On présente souvent le silence, après un conflit, comme un besoin légitime : le temps de se calmer, de prendre du recul, de ne pas envenimer les choses en parlant sous le coup de l'émotion. Et c'est vrai, parfois. Mais pas toujours.
## Un silence qui parle
Le silence n'est jamais vraiment vide. Il porte une intention, même quand cette intention n'est pas consciente : se protéger, punir, reprendre le contrôle d'une situation qui échappe, faire attendre l'autre.
Dans certains couples, ce silence après le conflit devient un schéma qui se répète : l'un se retire, l'autre attend, s'inquiète, puis finit par revenir vers l'autre — pour s'excuser, pour recoller les morceaux, pour que la vie reprenne son cours. Peu importe, au fond, qui avait raison au départ. Ce qui compte, c'est que quelqu'un rompe le silence. Et c'est presque toujours la même personne qui s'en charge.
## Une dynamique de pouvoir déguisée
C'est là que le silence cesse d'être neutre. Celui qui se tait n'a rien à demander : il n'a qu'à attendre. C'est l'autre qui vient, qui répare, qui cède — pour que la relation reprenne. Sans un mot, sans une exigence explicite, un rapport de force s'installe : d'un côté, le pouvoir de maintenir la distance ; de l'autre, la responsabilité de la faire cesser.
Ce déséquilibre est souvent invisible pour les deux partenaires eux-mêmes. Celui qui se tait ne se vit pas comme exerçant un pouvoir — il a l'impression de simplement se protéger. Celui qui revient en premier ne se vit pas comme cédant — il a l'impression d'être raisonnable, ou de vouloir la paix. C'est justement parce que cette dynamique ne se nomme pas qu'elle peut s'installer durablement, sans que personne ne la questionne.

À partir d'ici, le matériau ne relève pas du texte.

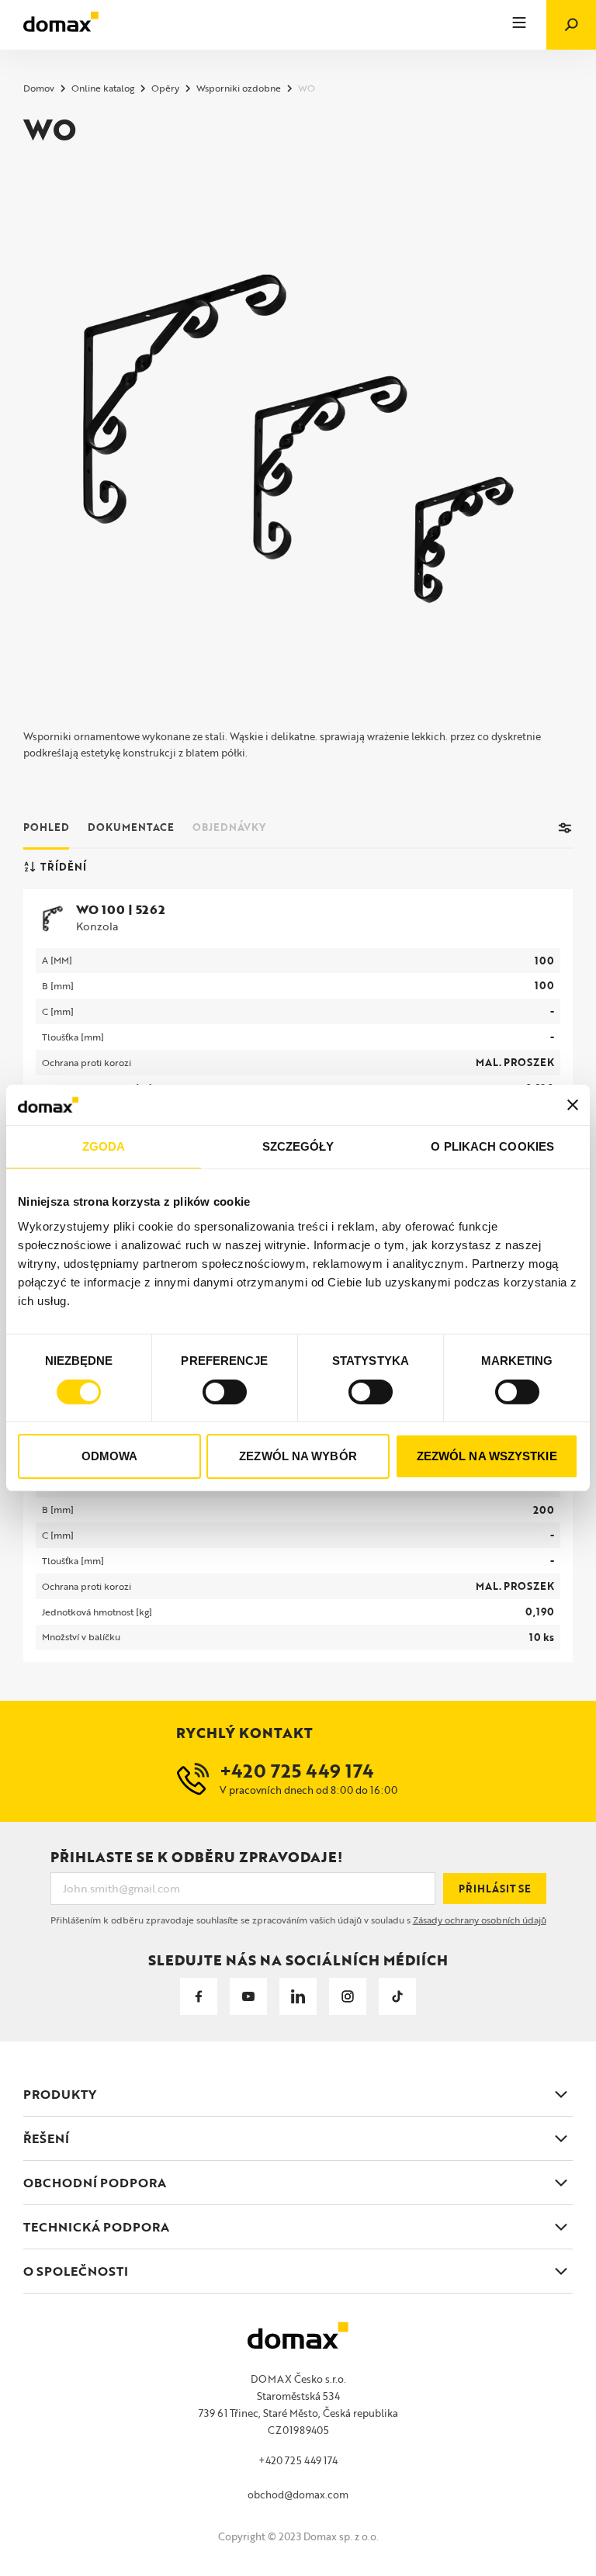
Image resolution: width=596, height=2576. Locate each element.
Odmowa (109, 1456)
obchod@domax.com (298, 2494)
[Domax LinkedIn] (298, 1996)
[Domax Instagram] (347, 1996)
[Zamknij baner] (572, 1104)
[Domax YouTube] (248, 1996)
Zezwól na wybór (298, 1456)
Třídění (63, 866)
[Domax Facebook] (198, 1996)
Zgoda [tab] (104, 1146)
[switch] (225, 1392)
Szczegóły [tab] (298, 1146)
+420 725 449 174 (298, 2460)
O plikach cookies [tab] (492, 1146)
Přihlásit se (495, 1888)
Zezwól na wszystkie (487, 1456)
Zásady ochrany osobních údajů (479, 1920)
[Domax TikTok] (397, 1996)
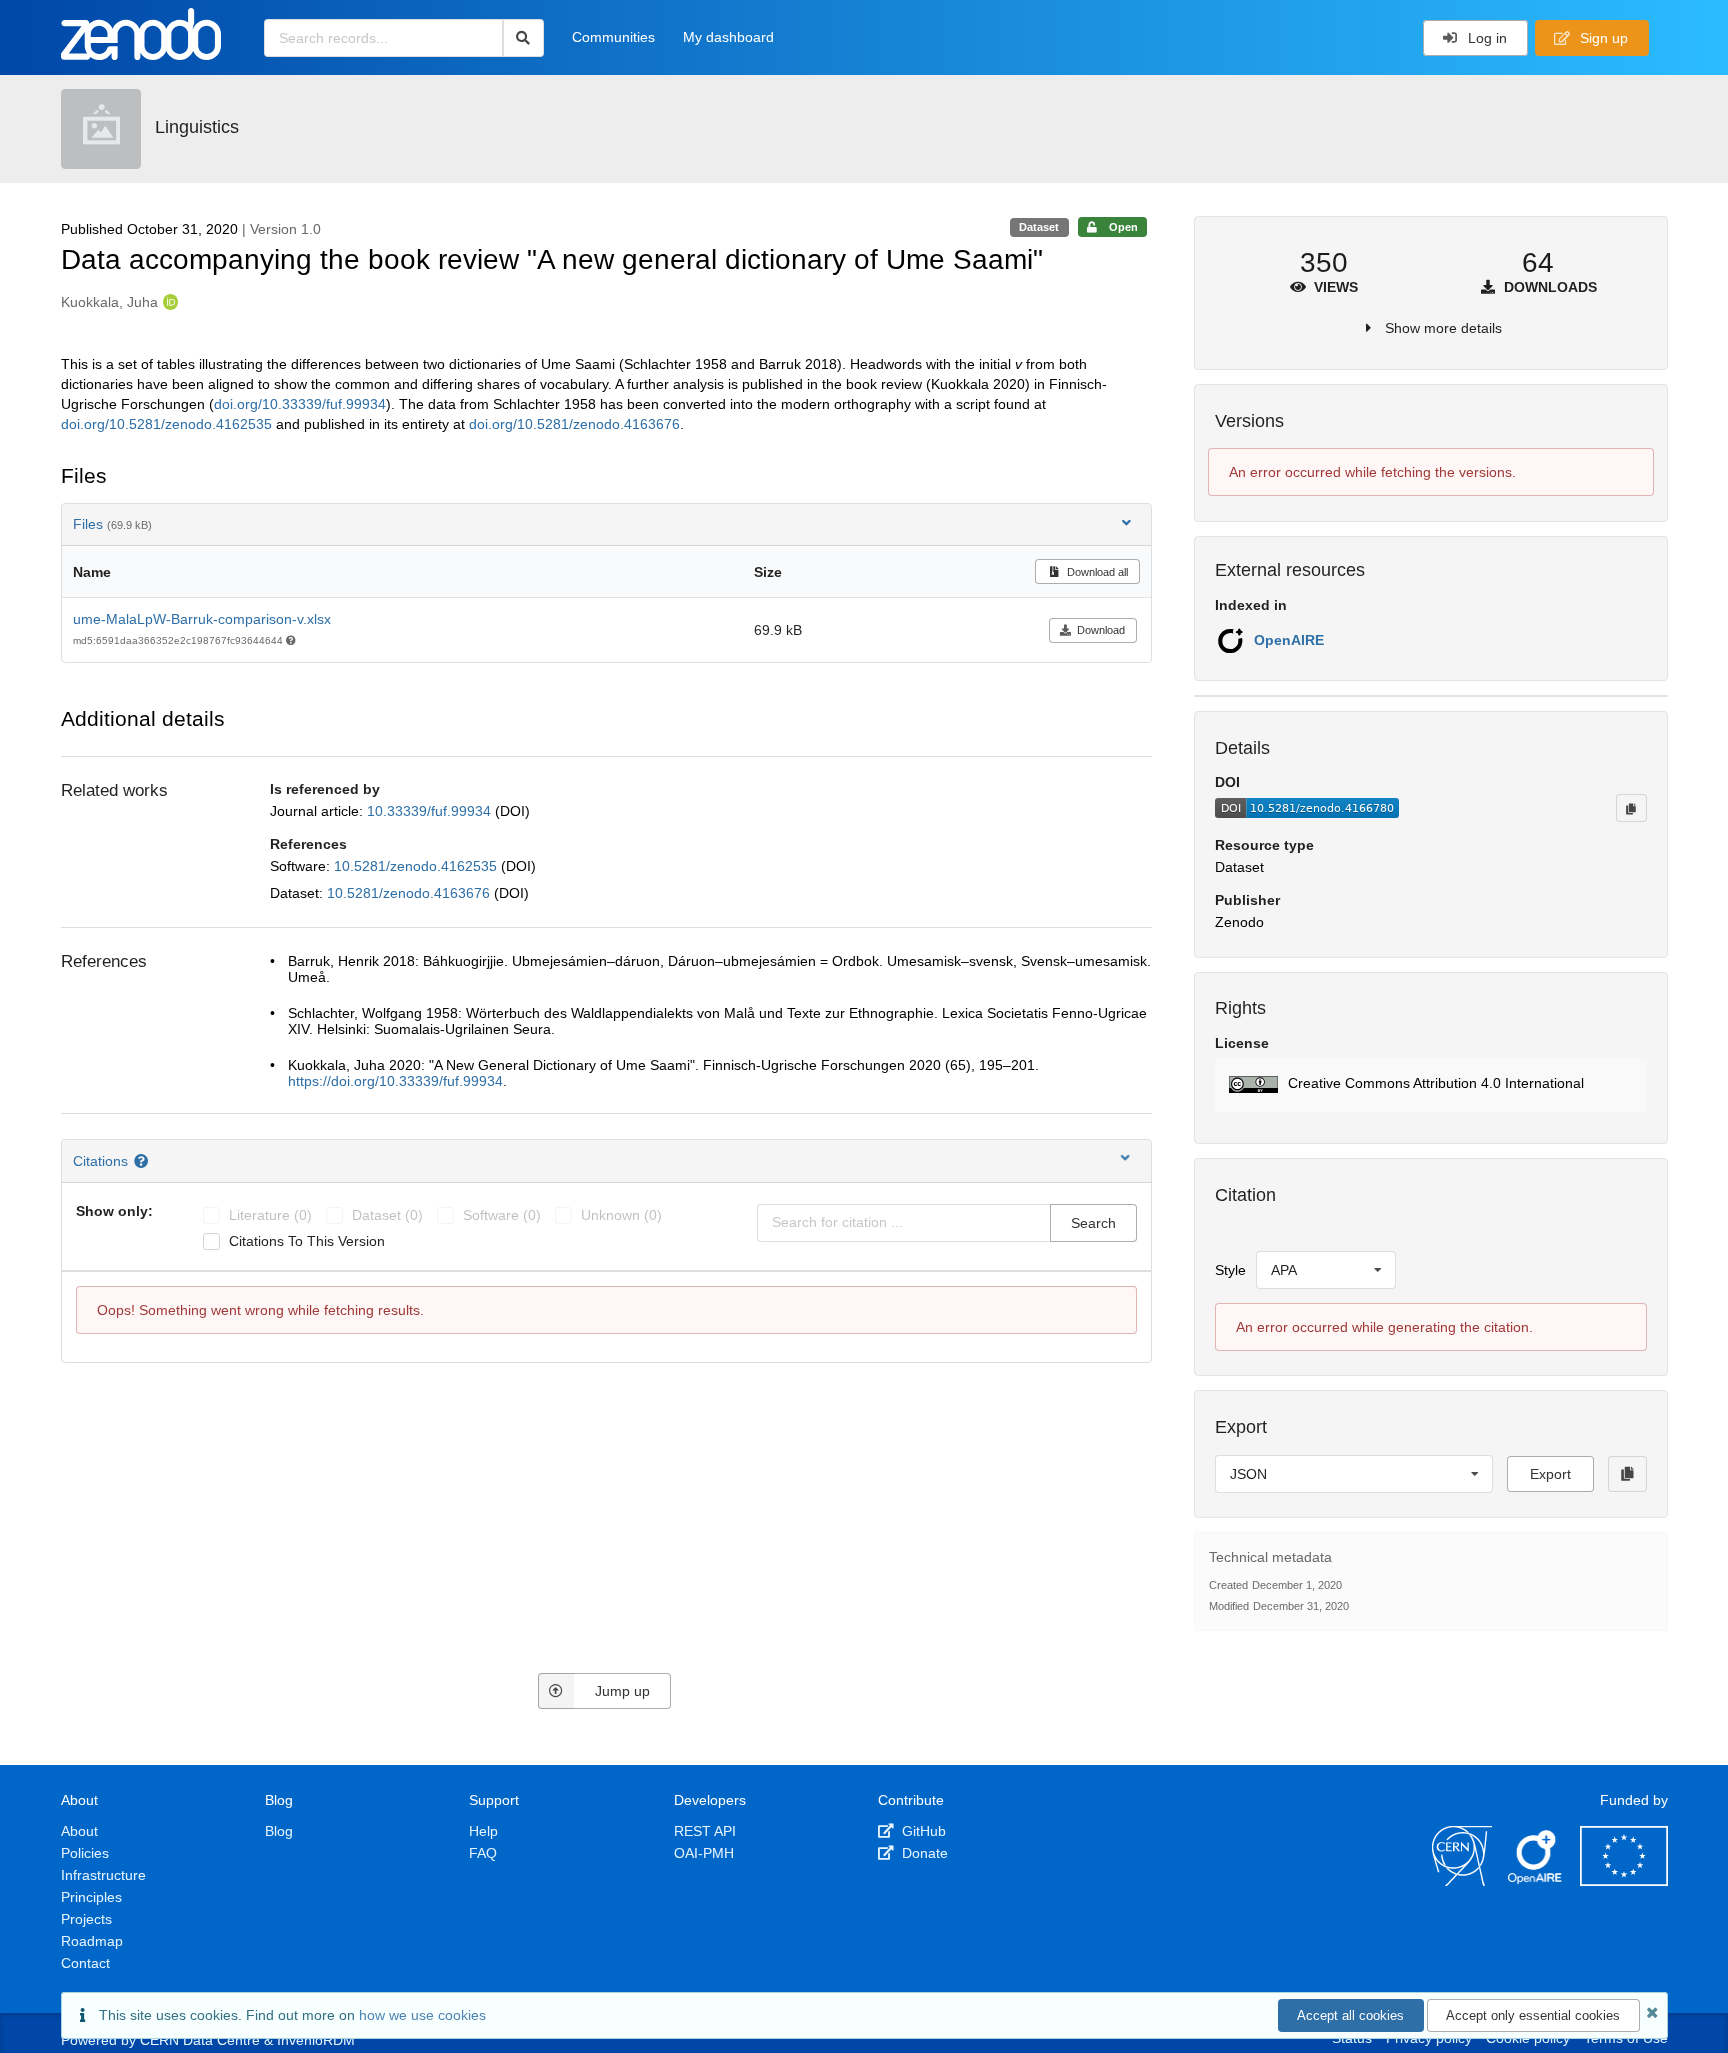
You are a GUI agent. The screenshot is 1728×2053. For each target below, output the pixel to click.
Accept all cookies (1350, 2015)
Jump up (622, 1691)
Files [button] (112, 524)
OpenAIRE (1289, 640)
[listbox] (1326, 1270)
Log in (1485, 38)
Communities (613, 37)
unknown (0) (621, 1215)
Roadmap (92, 1941)
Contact (85, 1963)
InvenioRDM (316, 2040)
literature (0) (270, 1215)
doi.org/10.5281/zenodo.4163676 (574, 424)
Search (1093, 1223)
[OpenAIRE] (1536, 1881)
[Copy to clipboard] (1631, 808)
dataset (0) (387, 1215)
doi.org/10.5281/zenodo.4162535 (166, 424)
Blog (279, 1831)
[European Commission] (1624, 1881)
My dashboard (728, 37)
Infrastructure (103, 1875)
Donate (923, 1853)
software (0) (502, 1215)
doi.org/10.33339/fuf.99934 (300, 404)
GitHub (922, 1831)
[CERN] (1462, 1881)
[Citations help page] (143, 1161)
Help (483, 1831)
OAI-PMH (704, 1853)
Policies (85, 1853)
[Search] (523, 38)
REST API (705, 1831)
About (79, 1831)
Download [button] (1101, 630)
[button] (1430, 1085)
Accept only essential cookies (1533, 2015)
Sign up (1602, 38)
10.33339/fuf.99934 (431, 811)
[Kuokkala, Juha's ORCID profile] (168, 302)
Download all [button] (1096, 572)
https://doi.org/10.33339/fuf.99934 (395, 1081)
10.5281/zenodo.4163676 (410, 893)
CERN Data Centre (200, 2040)
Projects (86, 1919)
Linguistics (197, 127)
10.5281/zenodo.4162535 (417, 866)
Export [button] (1550, 1474)
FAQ (483, 1853)
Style (1230, 1270)
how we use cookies (422, 2015)
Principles (91, 1897)
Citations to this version (307, 1241)
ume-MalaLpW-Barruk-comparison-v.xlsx (202, 619)
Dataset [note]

## Ce que propose l'approche centrée sur la personne
Je ne pars pas du principe qu'il faille supprimer le silence, ou qu'exprimer immédiatement chaque émotion serait plus sain. Il ne s'agit pas d'imposer une bonne façon de communiquer. Plutôt de chercher à ouvrir un espace où chaque partenaire peut dire ce qu'il ressent vraiment — y compris derrière le silence.
Ce que je propose souvent en séance, ce n'est pas de faire disparaître le besoin de retrait, mais de le rendre parlant : « J'ai besoin de silence, et voici ce que ce silence signifie pour moi » plutôt qu'un silence qui s'impose sans explication et que l'autre doit interpréter seul. La différence est subtile, mais elle change tout : le silence devient un choix nommé, partagé, plutôt qu'une position de repli qui laisse l'autre porter seul la responsabilité de réparer.
C'est aussi l'occasion, pour celui qui a l'habitude de revenir en premier, de questionner ce réflexe : est-ce vraiment un choix libre, ou une façon d'éviter une tension qu'il redoute plus que l'autre ? Reprendre sa part de responsabilité, dans une relation de couple, ne veut pas dire s'excuser à la place de l'autre pour que tout redevienne calme.
## Une question à se poser en couple
Si cette dynamique vous parle, une question simple peut ouvrir la conversation, en dehors de tout conflit : "dans notre couple, qui rompt le silence en premier — et à quel prix pour cette personne ?"
Ce n'est pas une question qui cherche un coupable. C'est une question qui permet de nommer un schéma pour, éventuellement, le transformer ensemble.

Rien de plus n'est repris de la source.